╭─ Provided data
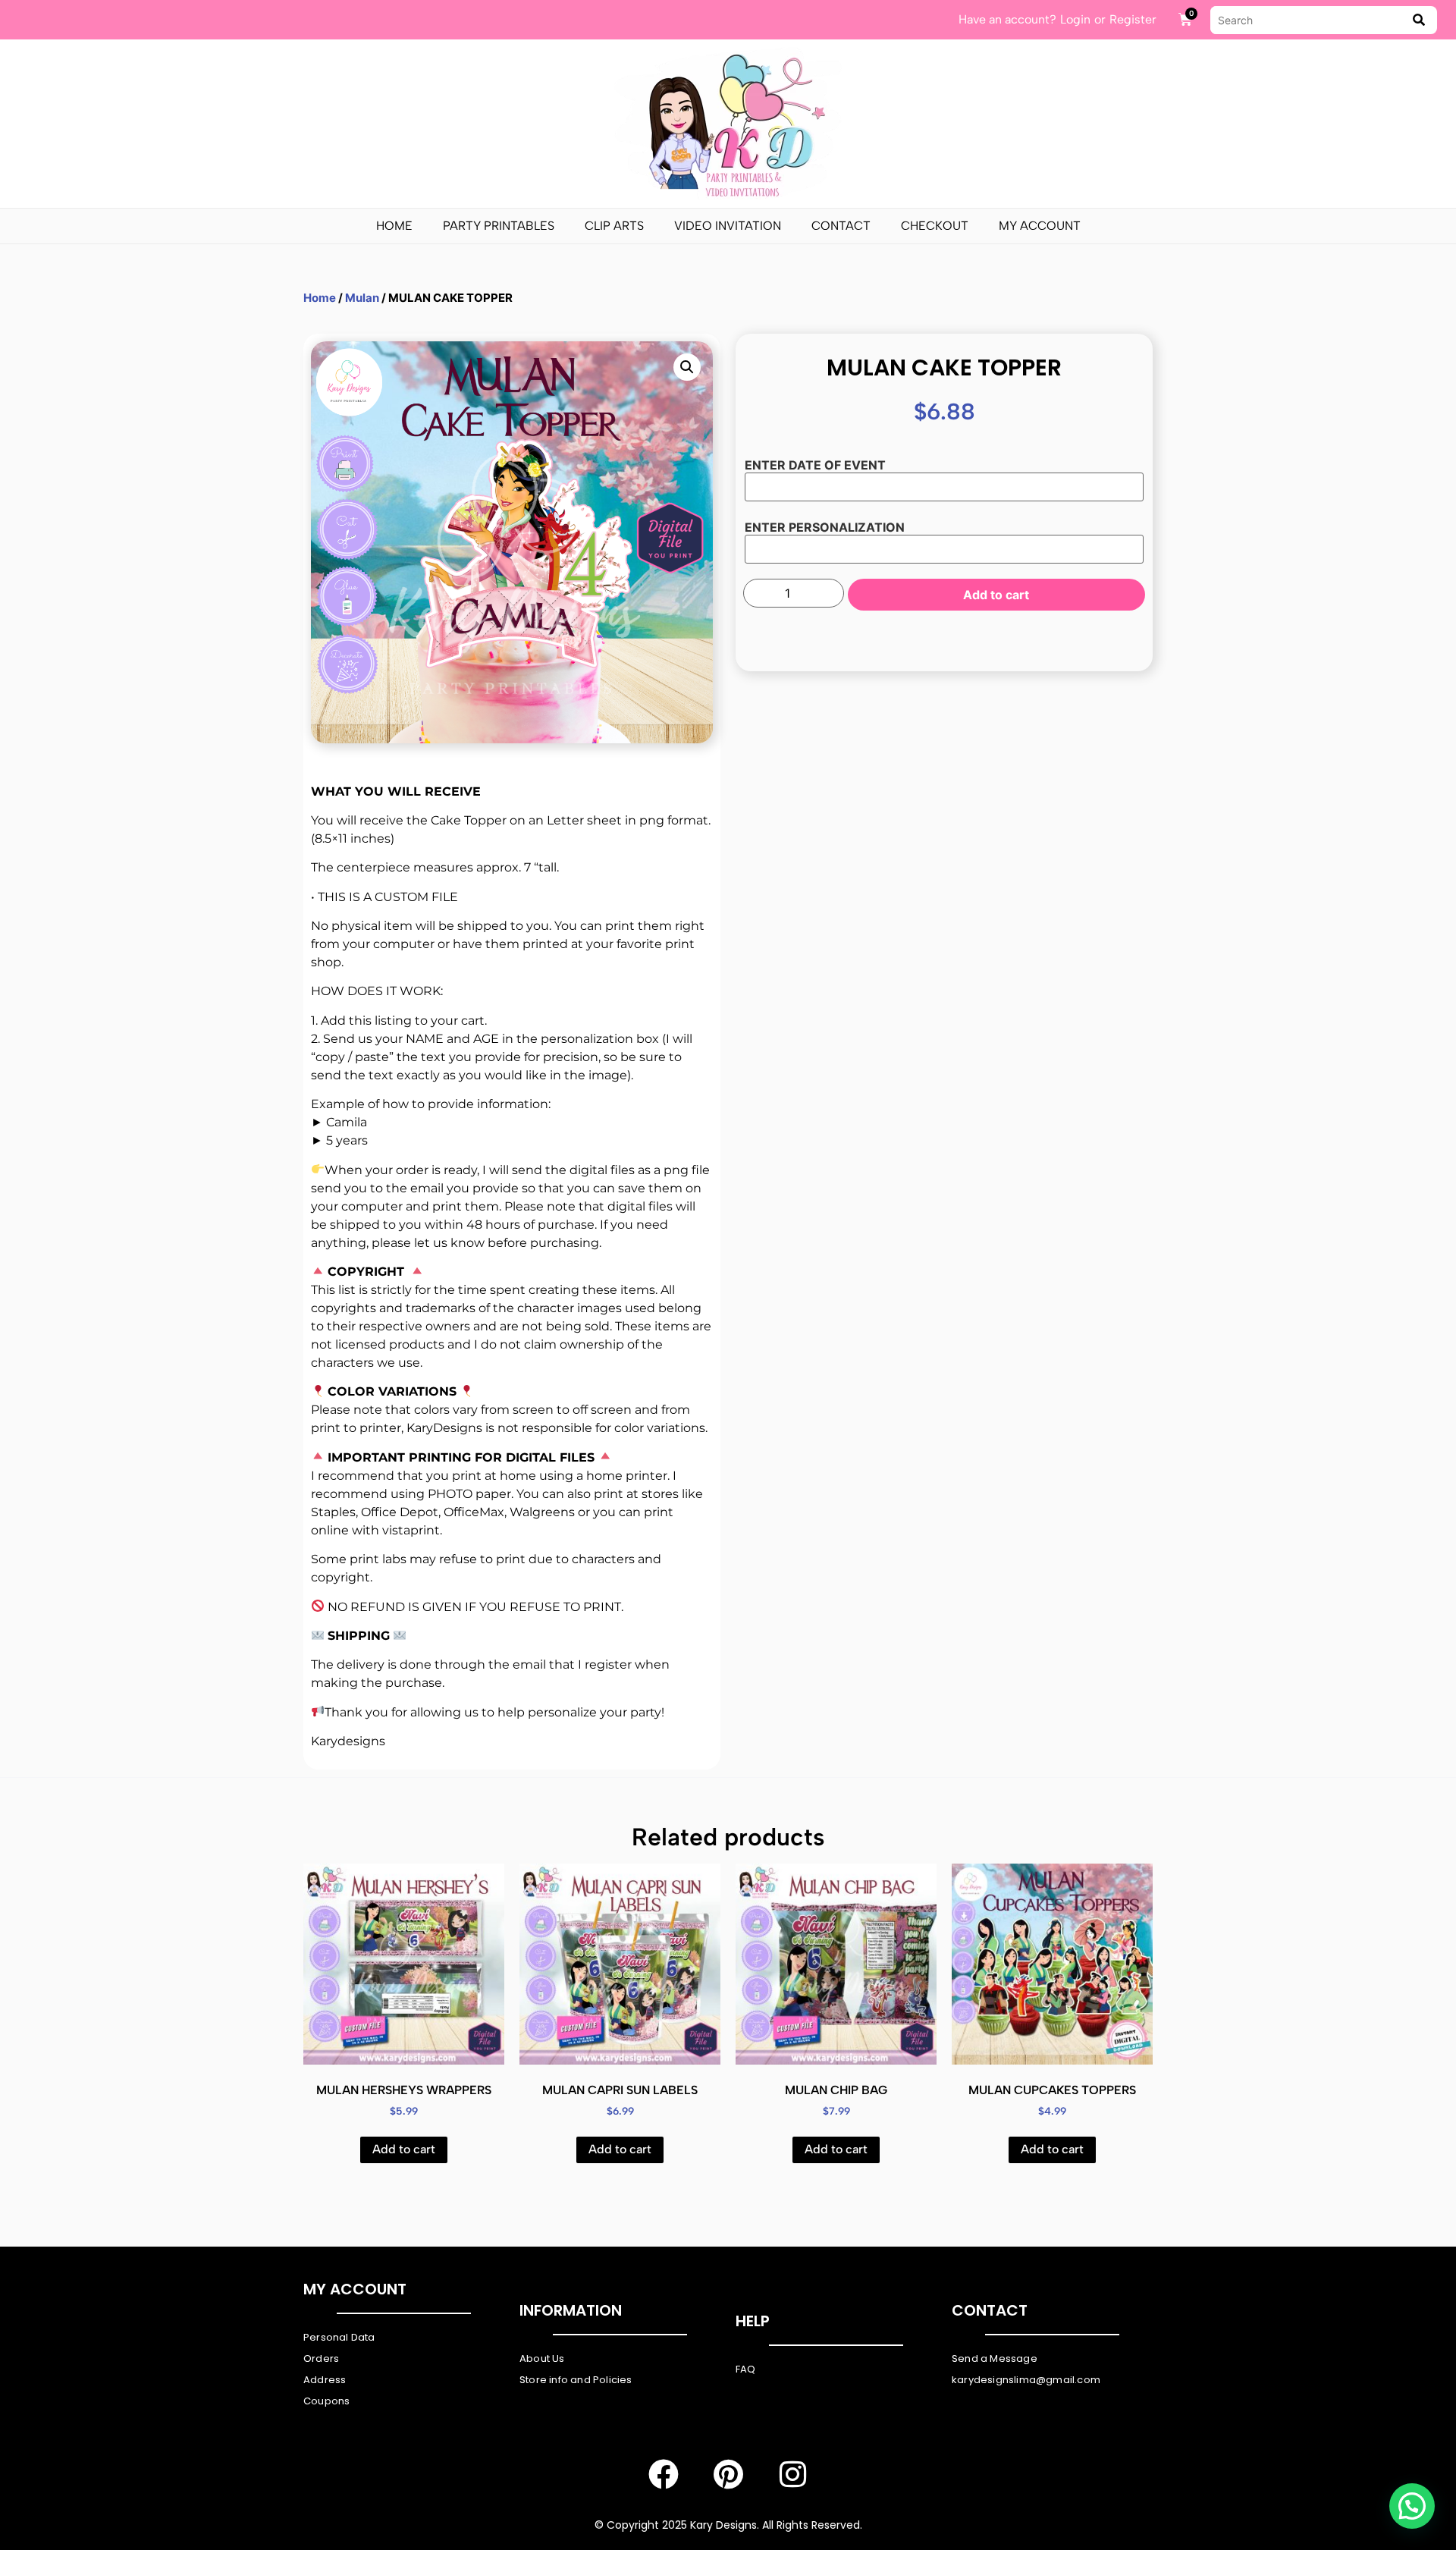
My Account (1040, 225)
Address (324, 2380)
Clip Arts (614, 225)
╰─
╭─ Provided data
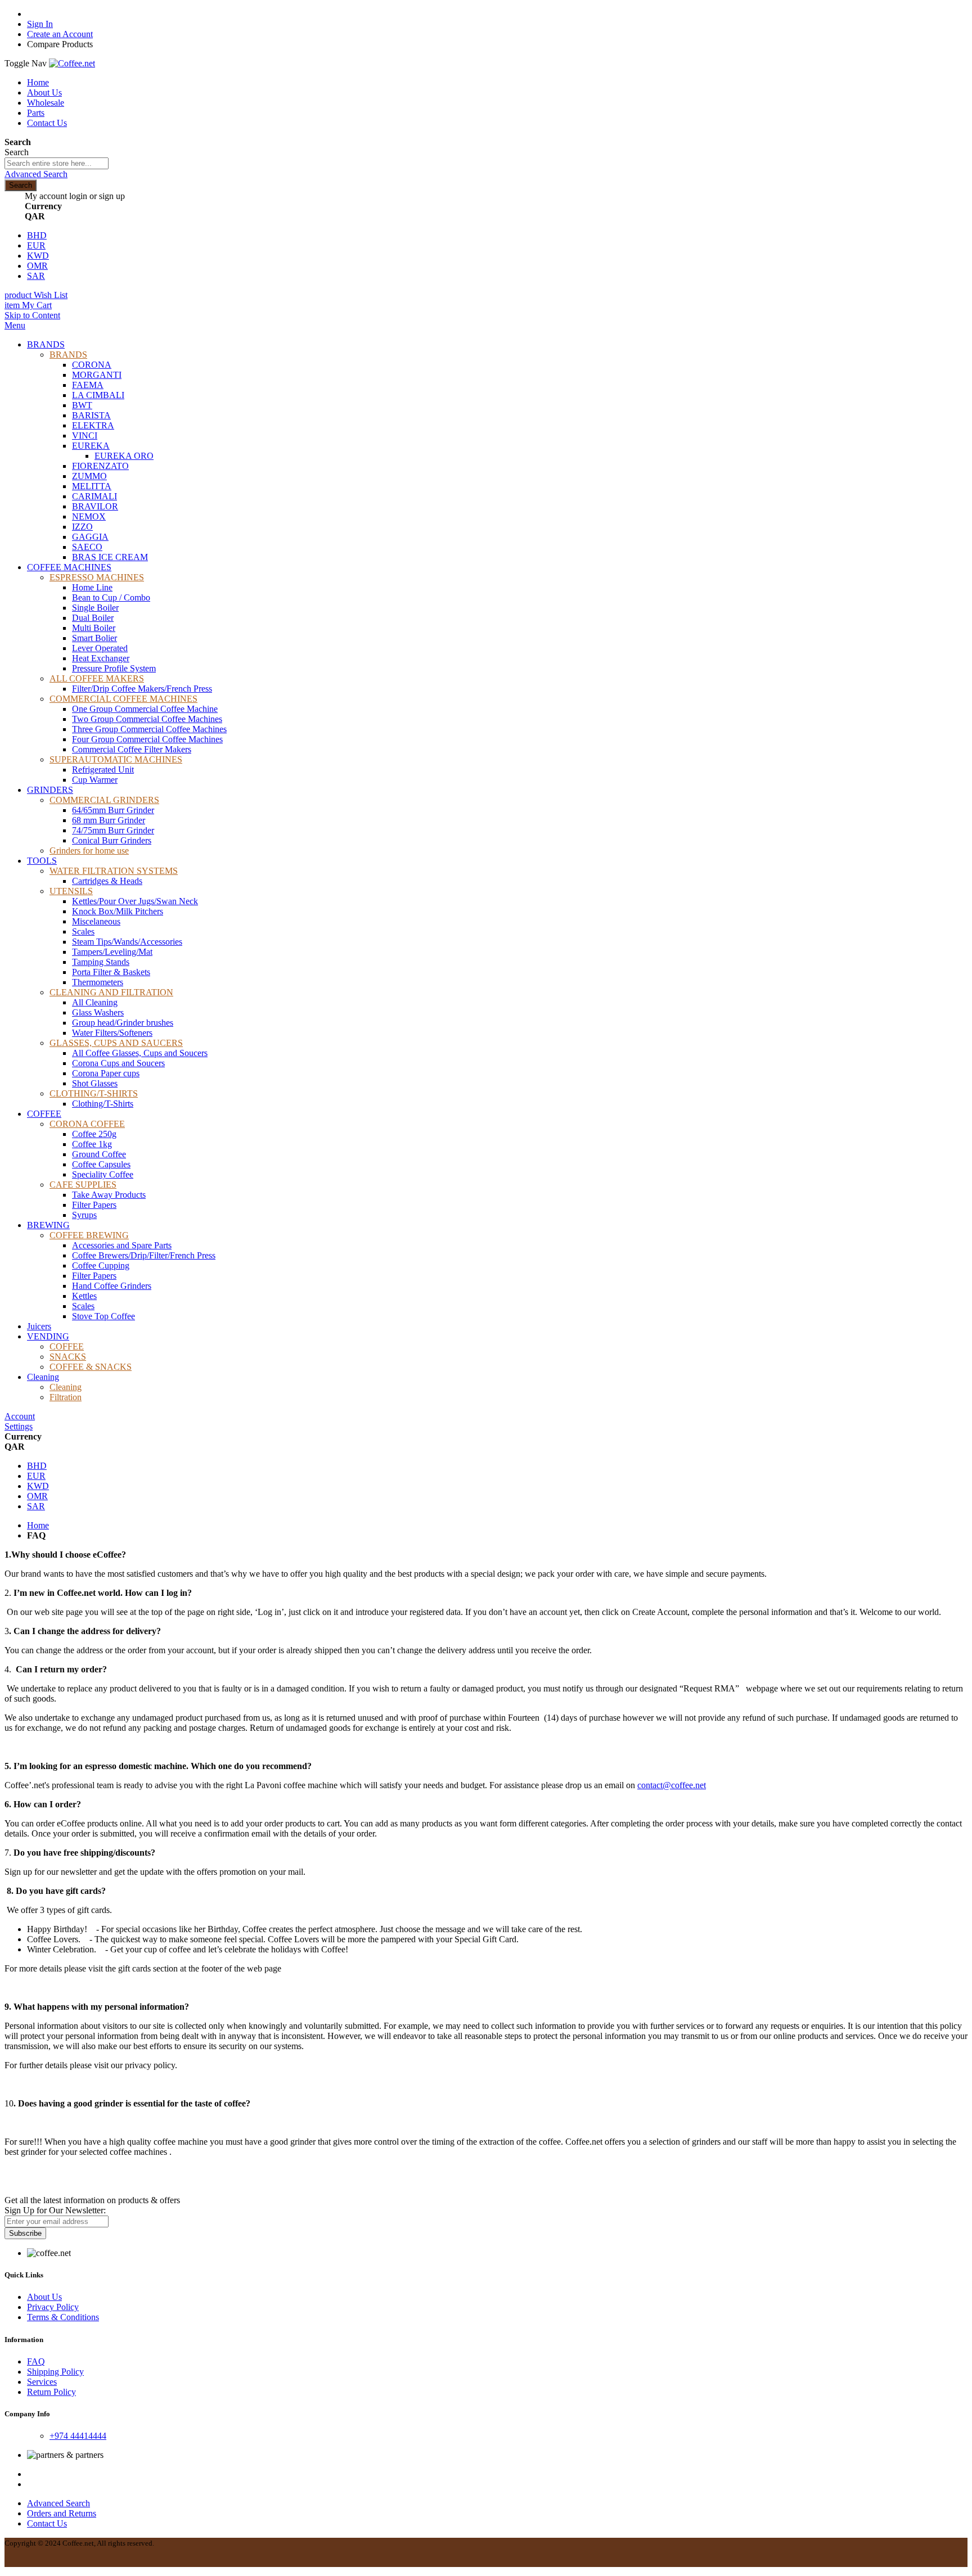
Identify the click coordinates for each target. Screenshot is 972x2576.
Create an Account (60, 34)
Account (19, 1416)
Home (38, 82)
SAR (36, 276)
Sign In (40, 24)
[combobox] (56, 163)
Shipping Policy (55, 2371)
╰─
**What needs to be done**
Extract exactly and only the lines above from the line containing "Create an Account (60, 34)" through the line containing "Shipping Policy (55, 2371)", both end lines included.

**Exercise output**
Create an Account (60, 34)
Account (19, 1416)
Home (38, 82)
SAR (36, 276)
Sign In (40, 24)
[combobox] (56, 163)
Shipping Policy (55, 2371)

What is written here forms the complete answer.